Your goal:
Would you please copy only the lines from the line that contains "Open the blue 'Social Media' sitelink" to the end of the data below, exactly, leaving every picture out?

Dataset entries:
▽

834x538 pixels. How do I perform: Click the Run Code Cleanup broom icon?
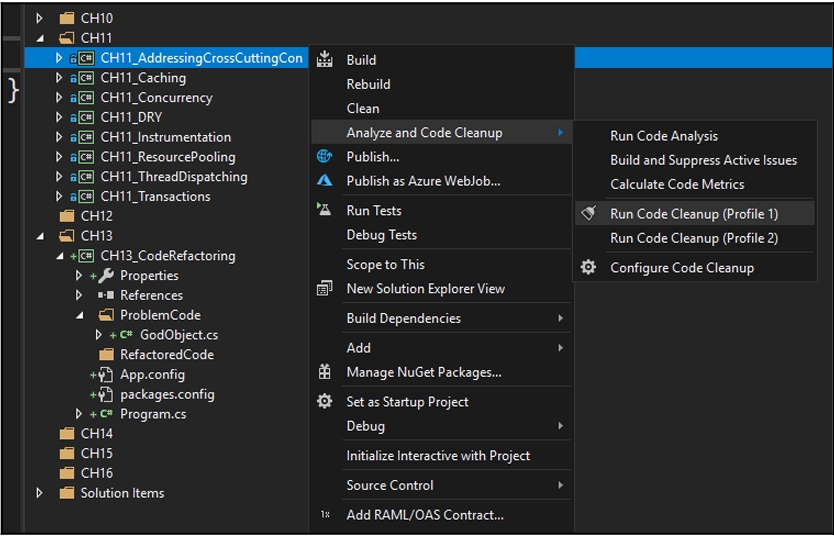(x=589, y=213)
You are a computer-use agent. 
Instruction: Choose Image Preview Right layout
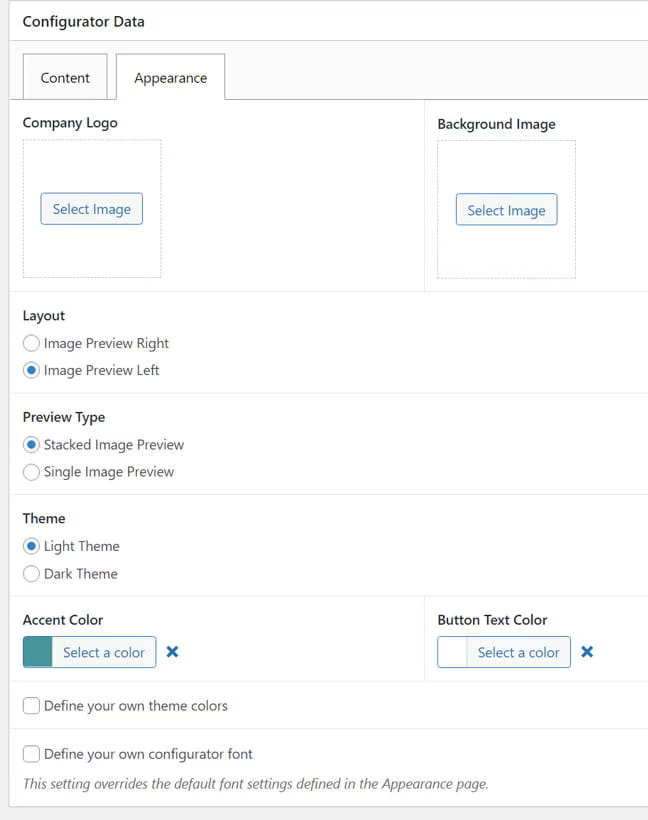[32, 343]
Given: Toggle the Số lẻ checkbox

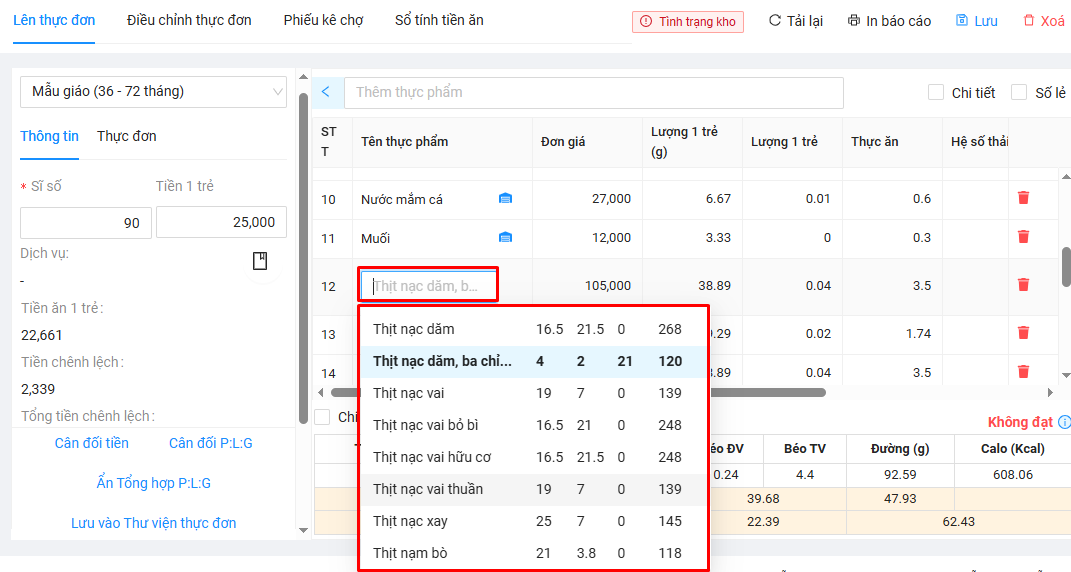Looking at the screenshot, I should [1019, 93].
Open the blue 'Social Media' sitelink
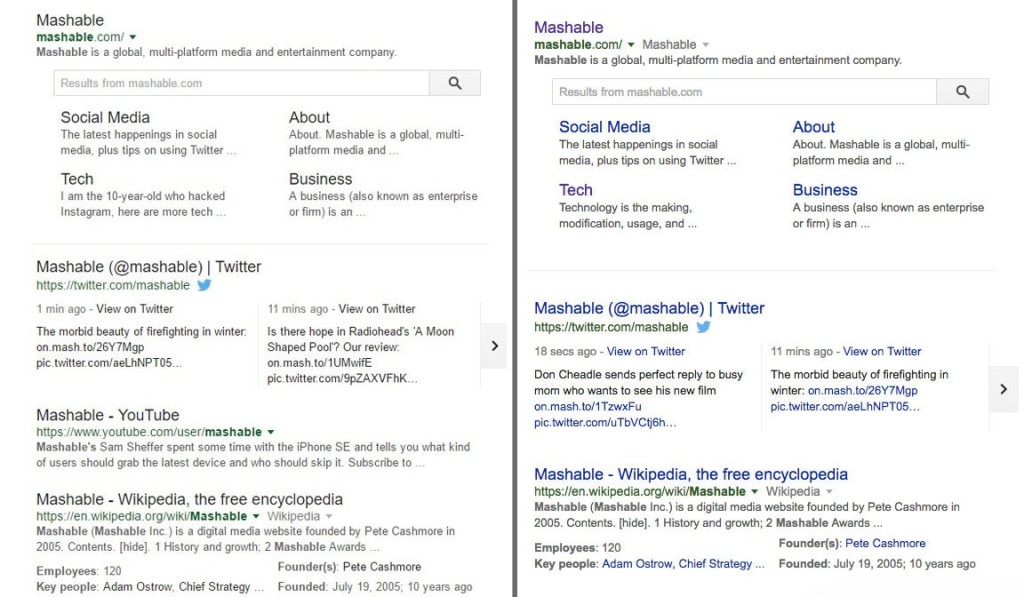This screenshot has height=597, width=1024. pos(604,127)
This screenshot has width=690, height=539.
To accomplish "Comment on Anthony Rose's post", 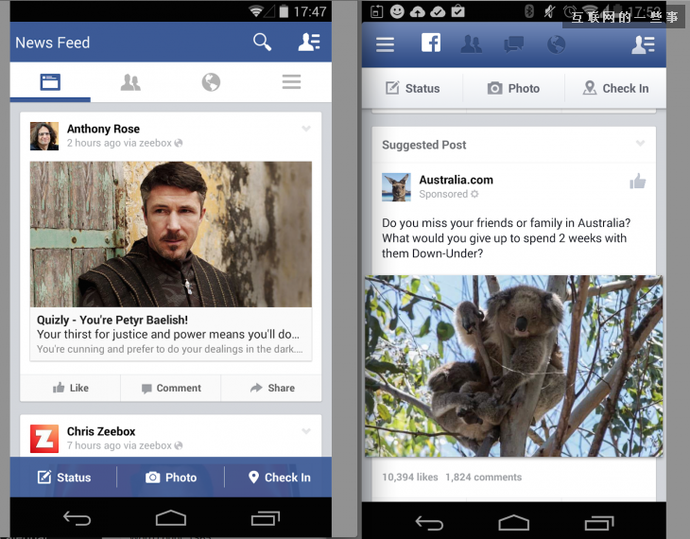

△

Answer box:
Open the blue 'Social Media' sitelink
This screenshot has height=597, width=1024. pos(604,127)
This screenshot has width=690, height=539.
To accomplish "Comment on Anthony Rose's post", 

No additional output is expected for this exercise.